First a quick look at what reverb is: Natural reverberation is the result of sound reflecting off surfaces in a confined space. Sound emanates from its source at 1100 feet per second, and strikes wall surfaces, reflecting off them at various angles. Some of these reflections meet your ears immediately (“early reflections”), while others continue to bounce off other surfaces until meeting your ears. Hard and massive surfaces—concrete walls, for instance—reflect the sound with modest attenuation, while softer surfaces absorb much of the sound, especially the high frequency components. The combination of room size, complexity and angle of the walls and room contents, and the density of the surfaces dictate the room’s “sound.”
In the digital domain, raw delay time is limited only by available memory, and the number of reflections and simulation of frequency-dependent effects (filtering) are limited only by processing speed.
Two possible approaches to simulating reverb
Let’s look at two possible approaches to simulating reverb digitally. First, the brute-force approach:
Reverb is a time-invariant effect. This means that it doesn’t matter when you play a note—you’ll still get the same resulting reverberation. (Contrast this to a time-variant effect such as flanging, where the output sound depends on the note’s relationship to the flanging sweep.)
Time-invariant systems can be completely characterized by their impulse response.
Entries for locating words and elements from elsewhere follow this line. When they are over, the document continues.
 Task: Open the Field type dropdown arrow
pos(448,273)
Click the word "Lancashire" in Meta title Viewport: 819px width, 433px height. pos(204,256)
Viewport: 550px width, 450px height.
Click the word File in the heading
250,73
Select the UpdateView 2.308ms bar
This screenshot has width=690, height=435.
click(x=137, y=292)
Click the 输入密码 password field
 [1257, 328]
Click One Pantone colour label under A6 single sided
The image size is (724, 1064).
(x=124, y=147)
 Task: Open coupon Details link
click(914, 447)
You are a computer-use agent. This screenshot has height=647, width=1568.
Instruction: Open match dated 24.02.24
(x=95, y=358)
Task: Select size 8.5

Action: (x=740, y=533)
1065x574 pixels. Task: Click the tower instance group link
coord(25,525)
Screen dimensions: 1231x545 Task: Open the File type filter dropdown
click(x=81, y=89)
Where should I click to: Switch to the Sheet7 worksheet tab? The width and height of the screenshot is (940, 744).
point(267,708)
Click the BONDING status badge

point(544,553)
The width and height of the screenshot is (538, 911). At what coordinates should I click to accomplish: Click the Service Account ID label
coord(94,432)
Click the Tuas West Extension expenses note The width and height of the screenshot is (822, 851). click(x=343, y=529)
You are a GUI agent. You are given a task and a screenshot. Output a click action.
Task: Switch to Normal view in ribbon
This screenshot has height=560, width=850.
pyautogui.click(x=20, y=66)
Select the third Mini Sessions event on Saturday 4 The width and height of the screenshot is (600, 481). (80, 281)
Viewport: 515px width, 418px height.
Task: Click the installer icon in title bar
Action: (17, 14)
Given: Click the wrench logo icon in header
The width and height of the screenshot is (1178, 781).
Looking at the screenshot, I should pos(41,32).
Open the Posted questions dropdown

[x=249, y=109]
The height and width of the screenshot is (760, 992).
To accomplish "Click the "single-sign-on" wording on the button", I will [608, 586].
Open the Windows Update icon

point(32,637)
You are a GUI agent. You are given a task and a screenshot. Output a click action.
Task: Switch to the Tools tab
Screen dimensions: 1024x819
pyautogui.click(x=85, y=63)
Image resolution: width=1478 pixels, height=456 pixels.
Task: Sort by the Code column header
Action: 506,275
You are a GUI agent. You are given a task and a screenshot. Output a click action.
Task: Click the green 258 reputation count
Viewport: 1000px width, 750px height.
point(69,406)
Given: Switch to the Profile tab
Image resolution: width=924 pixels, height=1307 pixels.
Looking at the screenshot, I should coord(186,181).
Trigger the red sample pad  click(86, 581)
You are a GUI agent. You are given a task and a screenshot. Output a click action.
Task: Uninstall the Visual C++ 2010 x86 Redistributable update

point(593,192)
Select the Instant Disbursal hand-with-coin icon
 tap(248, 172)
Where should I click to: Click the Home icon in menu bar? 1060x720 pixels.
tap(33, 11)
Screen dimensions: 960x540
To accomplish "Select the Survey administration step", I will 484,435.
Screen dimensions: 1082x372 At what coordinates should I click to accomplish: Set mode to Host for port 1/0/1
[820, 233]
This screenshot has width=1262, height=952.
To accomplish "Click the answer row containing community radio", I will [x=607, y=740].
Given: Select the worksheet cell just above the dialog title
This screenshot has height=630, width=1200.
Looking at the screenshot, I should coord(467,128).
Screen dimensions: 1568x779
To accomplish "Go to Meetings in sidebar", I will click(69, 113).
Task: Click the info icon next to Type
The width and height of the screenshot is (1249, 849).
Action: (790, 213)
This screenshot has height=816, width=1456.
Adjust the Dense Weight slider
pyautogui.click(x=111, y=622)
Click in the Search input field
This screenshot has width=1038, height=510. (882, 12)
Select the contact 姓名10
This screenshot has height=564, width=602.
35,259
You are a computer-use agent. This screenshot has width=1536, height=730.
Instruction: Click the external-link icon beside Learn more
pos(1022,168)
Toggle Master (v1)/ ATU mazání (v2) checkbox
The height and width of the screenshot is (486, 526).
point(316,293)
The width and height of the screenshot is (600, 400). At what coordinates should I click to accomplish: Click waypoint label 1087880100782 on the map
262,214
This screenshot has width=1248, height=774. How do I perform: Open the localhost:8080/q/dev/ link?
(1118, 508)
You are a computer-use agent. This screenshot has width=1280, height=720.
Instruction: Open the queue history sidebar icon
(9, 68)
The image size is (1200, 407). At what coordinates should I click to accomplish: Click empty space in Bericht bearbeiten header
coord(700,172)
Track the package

Have you ever gone into a large empty room—a gym or hall—and listened to its characteristic sound? You probably made a short sound—a single handclap works great—then listened as the reverberation tapered off. If so, you were listening to the room’s impulse response.
The impulse response tells everything about the room. That single handclap tells you immediately how intense the reverberation is and how long it takes to dies out, and whether the room sounds “good.” Not only is it easy for your ears to categorize the room based on the impulse response, but we can perform sophisticated signal analysis on a recording of the resulting reverberation as well. Indeed, the impulse response tells all.
The reason this works is that an impulse is, in its ideal form, an instantaneous sound that carries equal energy at all frequencies. What comes back, in the form of reverberation, is the room’s response to that instantaneous, all-frequency burst.
An impulse and its response
In the real world, the handclap—or a popping balloon, an exploding firecracker, or the snap of an electric arc—serves as the impulse. If you digitize the resulting room response and look at it in a sound-editing program, it looks like decaying noise. After some density build-up at the beginning, it decays smoothly toward zero. In fact, smoother sounding rooms show a smoother decay.
In the digital domain, it’s easy to realize that each sample point of the response can be viewed as a discrete echo of the impulse. Since, ideally, the impulse is a single non-zero sample, it’s not a stretch to realize that a series of samples—a sound played in the room—would be the sum of the responses of each individual sample at their respective times (this is called superposition).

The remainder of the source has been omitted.